Reproduce the records below exactly, but only between the lines holding "The height and" and "Where should I", inclusive.

Given entries Start Marker

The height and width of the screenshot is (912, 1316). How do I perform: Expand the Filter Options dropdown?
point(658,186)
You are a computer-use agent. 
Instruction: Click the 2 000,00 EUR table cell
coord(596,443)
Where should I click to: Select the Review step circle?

Given entries End Marker
Given entries Start Marker

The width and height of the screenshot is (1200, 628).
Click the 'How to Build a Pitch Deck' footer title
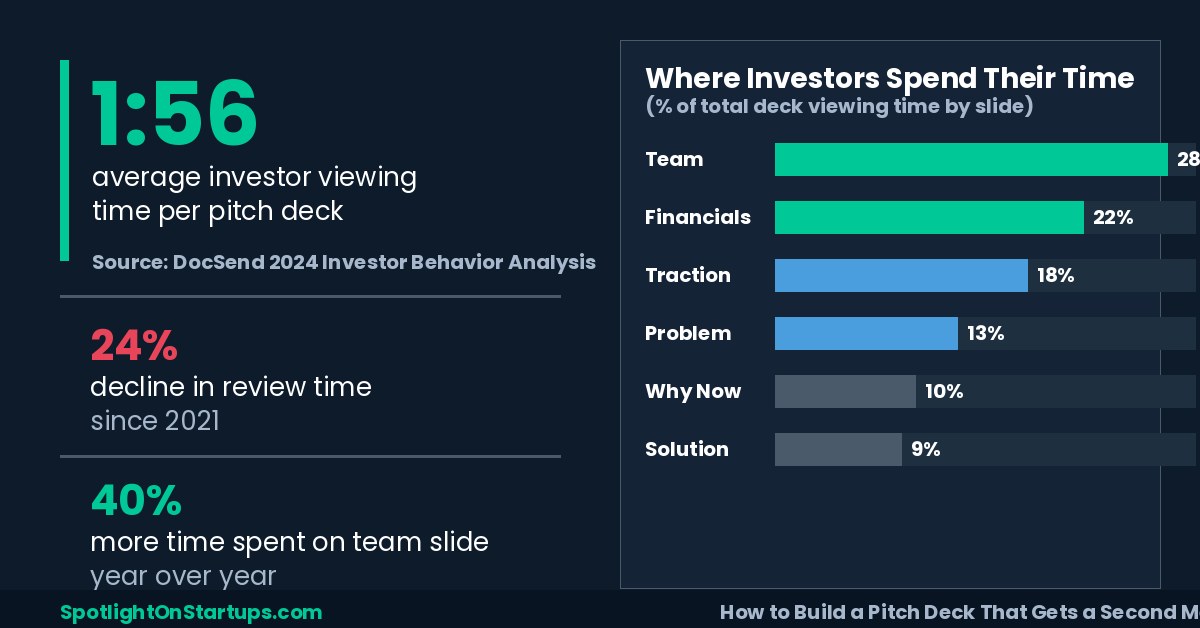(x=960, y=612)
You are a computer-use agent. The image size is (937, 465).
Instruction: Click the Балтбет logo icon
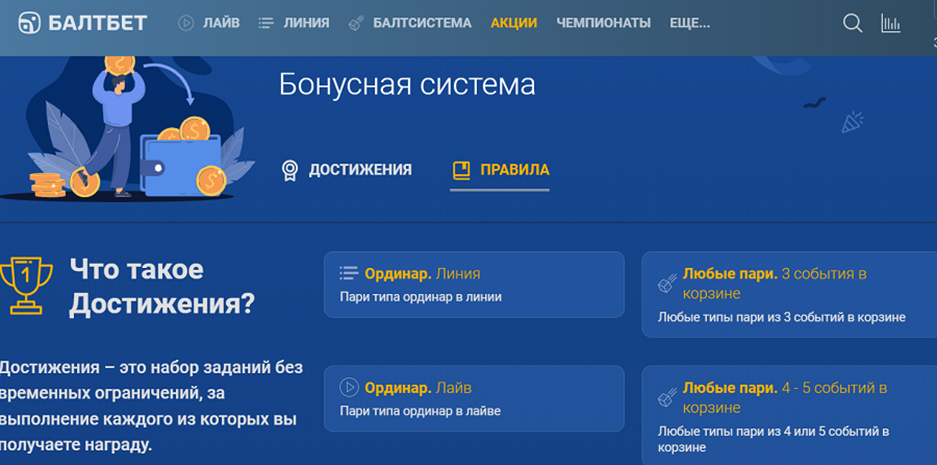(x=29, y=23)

Given entries End Marker

● **Problem solution**
The height and width of the screenshot is (912, 1316). How do I perform: Expand the Filter Options dropdown?
point(658,186)
You are a computer-use agent. 
Instruction: Click the 2 000,00 EUR table cell
coord(596,443)
Where should I click to: Select the Review step circle?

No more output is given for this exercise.